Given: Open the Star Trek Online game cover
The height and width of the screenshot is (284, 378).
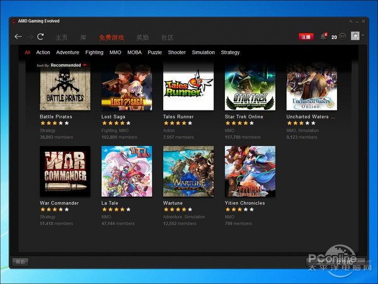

▬▬▬▬▬▬▬▬▬▬

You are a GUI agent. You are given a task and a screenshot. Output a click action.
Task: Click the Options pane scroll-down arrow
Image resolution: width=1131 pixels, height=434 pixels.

▬▬▬▬▬▬▬▬▬▬

(Instruction):
Please rewrite the entries from the line with "You are a GUI" up to and including the line with "Image resolution: width=1131", changing "scroll-down arrow" to "scroll-up arrow" and keeping everything else the same.

(The answer):
You are a GUI agent. You are given a task and a screenshot. Output a click action.
Task: Click the Options pane scroll-up arrow
Image resolution: width=1131 pixels, height=434 pixels.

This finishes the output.